● **Exercise prompt**: Repeat the lines of the data from the one containing "You are a GUI" through the end, inclusive, exactly as they appear.

[Item position entries]
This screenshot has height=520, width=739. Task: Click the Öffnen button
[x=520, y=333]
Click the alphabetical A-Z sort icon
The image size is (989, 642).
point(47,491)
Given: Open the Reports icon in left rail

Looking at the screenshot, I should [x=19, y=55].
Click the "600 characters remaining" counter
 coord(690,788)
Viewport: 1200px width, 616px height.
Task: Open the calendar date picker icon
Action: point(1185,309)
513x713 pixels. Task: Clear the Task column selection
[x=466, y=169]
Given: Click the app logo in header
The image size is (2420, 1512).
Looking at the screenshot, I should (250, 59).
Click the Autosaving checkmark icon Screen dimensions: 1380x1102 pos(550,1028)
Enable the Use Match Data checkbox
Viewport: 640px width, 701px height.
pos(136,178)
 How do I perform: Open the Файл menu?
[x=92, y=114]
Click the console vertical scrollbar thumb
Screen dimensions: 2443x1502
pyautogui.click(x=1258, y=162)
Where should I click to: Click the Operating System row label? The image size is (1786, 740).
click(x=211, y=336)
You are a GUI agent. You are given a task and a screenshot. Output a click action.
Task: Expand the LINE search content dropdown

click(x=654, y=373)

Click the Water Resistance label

● **Finished task**:
You are a GUI agent. You are given a task and a screenshot. Output a click action.
Task: Expand the LINE search content dropdown

click(x=654, y=373)

Click the Water Resistance label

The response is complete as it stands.